A school program lets local high school students interested in aircraft maintenance come out to Shubenackadie for one day a week for 10 to 15 weeks. They work with the engineers in order to get a feel for the aircraft maintenance engineer position.

Each of the province’s 18 counties has two DNR district offices, give or take. Most have landing pads and fuel to bring out to fire sites. There are also two forward bases. One is in the west, at McGowan Lake, midway between Annapolis Royal and Liverpool. The eastern base is in Margaree, in Cape Breton. They have bedrooms and kitchen facilities and there is usually a vehicle available.

That DNR can dispatch helicopters around the province ties in closely with several other factors to explain how most fires are put out quickly and, generally, with few hectares burned. The province is not terribly large and it has an extensive network of woods roads. DNR works closely with the province’s 325 volunteer fire departments, which respond extremely rapidly. “We have a long-standing agreement with them.
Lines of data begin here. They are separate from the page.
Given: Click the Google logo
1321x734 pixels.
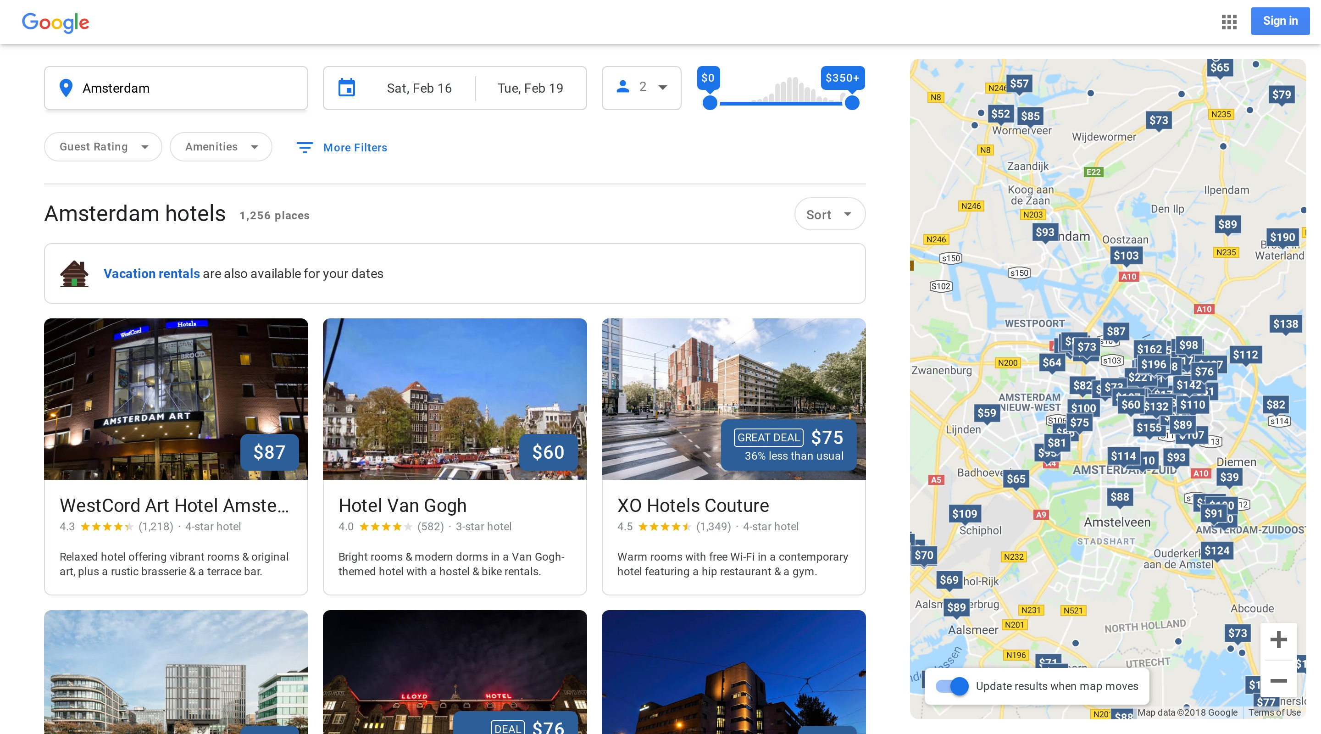Looking at the screenshot, I should pos(55,22).
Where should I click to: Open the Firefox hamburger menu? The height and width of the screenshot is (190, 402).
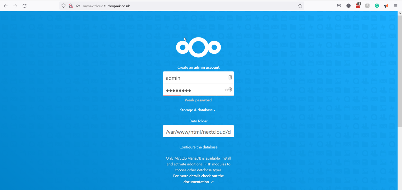396,6
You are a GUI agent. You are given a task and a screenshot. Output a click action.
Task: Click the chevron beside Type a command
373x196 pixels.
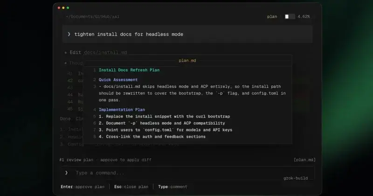click(66, 173)
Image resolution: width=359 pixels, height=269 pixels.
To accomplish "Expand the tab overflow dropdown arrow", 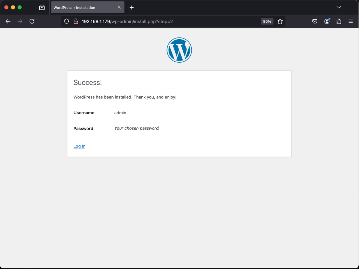I will coord(338,7).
They roll out fast and provide additional resources on our fires. Together, we have a quick response rate, usually less than 20 minutes, to get at the site,” Fanning says.

first responders  
The MD 500s and Eurocopter EC120B are the first responders. 


 

The province once had 34 fire towers, some of which dated back to the 1940s, but their function is gradually being supplanted by other technologies, Fanning says. “For a long time they were a huge factor in our early detection of fires, but over the years we found that they were no longer the largest reporting group. About 10 years ago they were reporting about 30 per cent of the fires first, while in the last few years they are first to report only 7 to 11 per cent of the fires. Now the
public reports the majority of our fires. Our data show that almost all of our fires, about 96 per cent, are started within 1.3 kilometres
of houses.”

The advent of 911 and cell phones mean that the people who have fires that get away from them are calling them in. “Unlike the rest of Canada, 99 per cent of our fires are caused by people. If we get a dozen lightning fires a year, that’s high,” Fanning notes.

The province has been using fixed-wing aircraft for about 15 years to supplement towers on extreme fire hazard days. In a review and test project three years ago, the department found that using fixed-wing aircraft to patrol the province is more cost effective than maintaining and manning the iconic towers.
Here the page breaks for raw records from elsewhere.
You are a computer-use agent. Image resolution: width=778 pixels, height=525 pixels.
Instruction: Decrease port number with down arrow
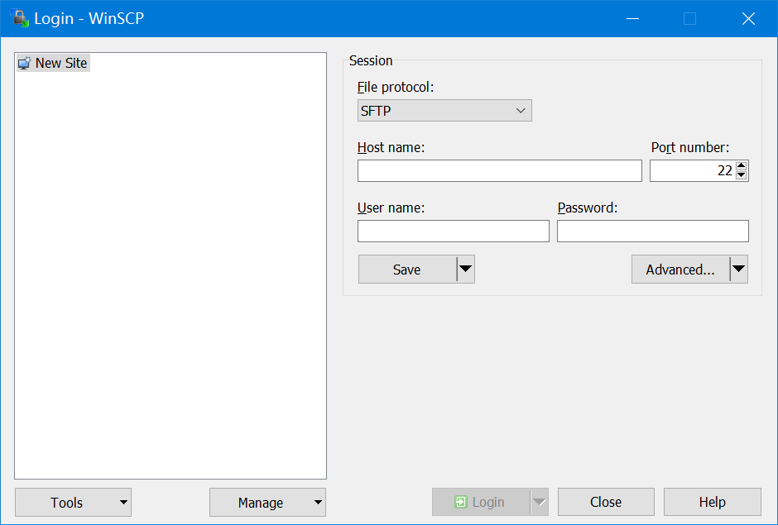coord(742,175)

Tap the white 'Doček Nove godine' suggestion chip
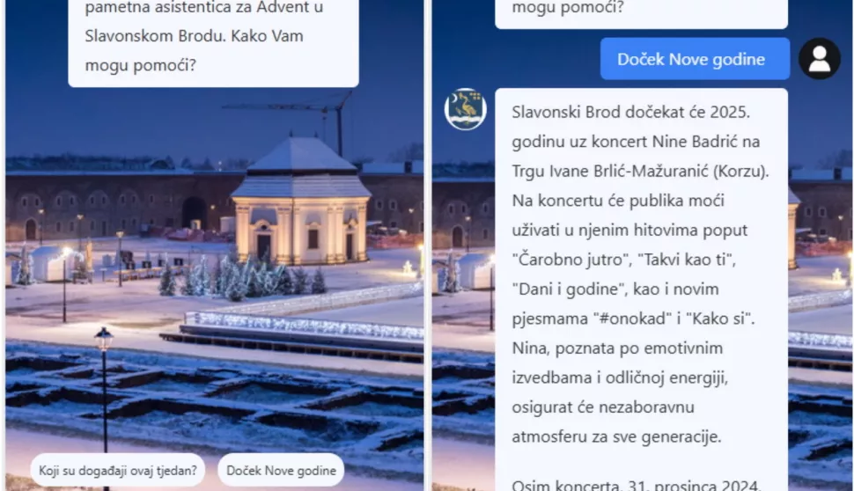tap(281, 470)
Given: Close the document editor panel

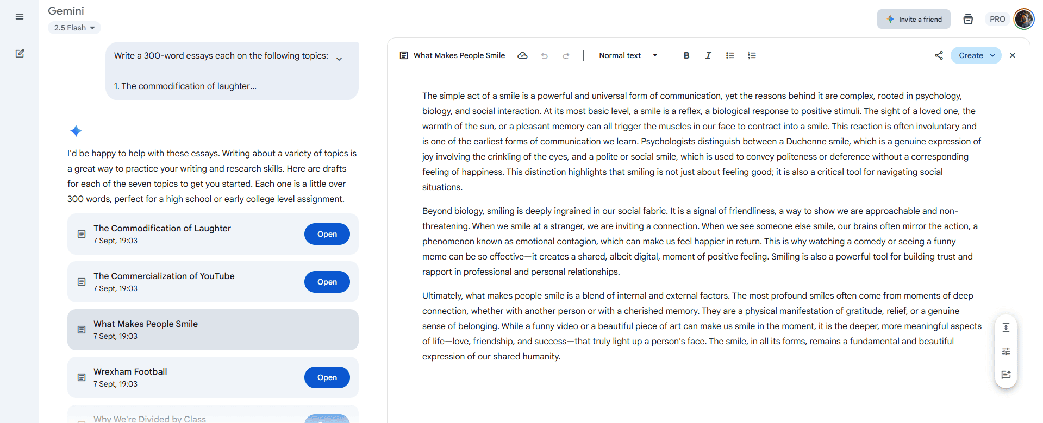Looking at the screenshot, I should [x=1013, y=55].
The aircraft can fly right over fires, report on the fuel they have to burn and lead ground crews to fires. “I was able to guide a ground crew that couldn’t figure out how to get to the fire on the woods roads,” says Brian Goldie, owner, Centre Valley Aircraft Inc., in Waterville. His company is in the third of a three-year contract with DNR to fly surveillance patrols using Cessna 172s.

Patrols are assigned according to the forest fire weather index and other factors. The Provincial Wildfire Coordination Centre, which monitors the province and allocates resources, has developed coded, prescribed routes for the planes to fly. Flights may last from two-and-a-half to six hours. Pilots sometimes fly alone, and sometimes with trained spotters, putting along at 2,200 rpm at 1,000 feet above ground level. Depending on the fire threat level, as many as three 172s at a time may be flying patrols anywhere between the extreme west of the province and the Cape Breton Highlands National Park.
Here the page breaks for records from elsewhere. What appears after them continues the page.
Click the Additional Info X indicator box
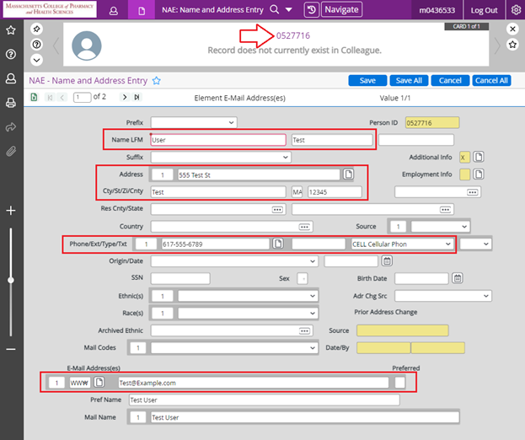The width and height of the screenshot is (525, 440). [x=463, y=157]
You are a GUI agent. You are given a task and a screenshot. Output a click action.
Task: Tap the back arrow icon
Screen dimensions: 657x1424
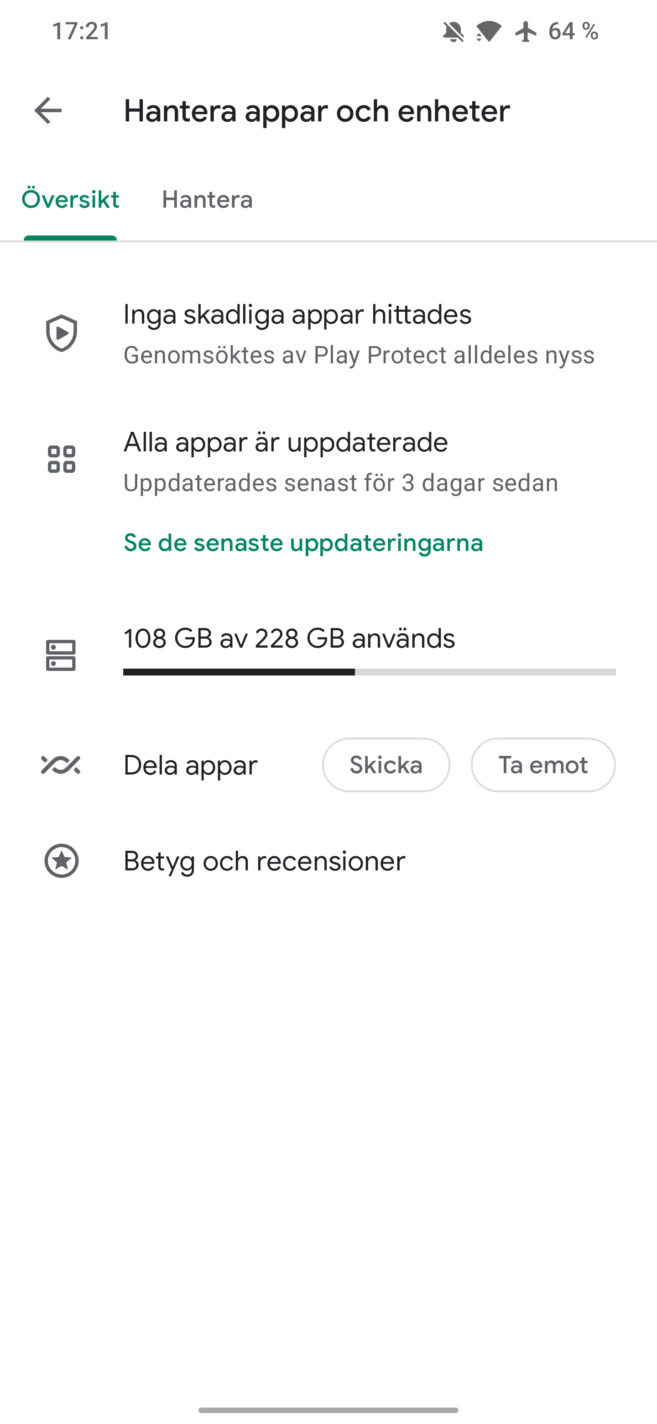click(48, 111)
The helicopter fleet averages 1,100 to 1,200 flight hours a year. With a normal to dry fire weather season, the flight hours devoted to the fire side of things might be 30 to 40 per cent of the total hours logged. The frosting on the cake, both for the province and the pilots, is the diversity of assignments the helicopters carry out during the other 60 to 70 per cent of the time.

Wickwire explains: “Air Services provides air support to all Nova Scotia government departments and agencies. Activities include wildfire fighting, fire detecting, provincial emergency situations, biodiversity studies, wildlife surveys, wildlife tracking, Crown land management, inland search and rescue and supporting Nova Scotia’s volunteer search and rescue teams.

“Over the years, we have found helicopters to be very versatile. We are fortunate that we have a lot of varied and interesting jobs that we do.”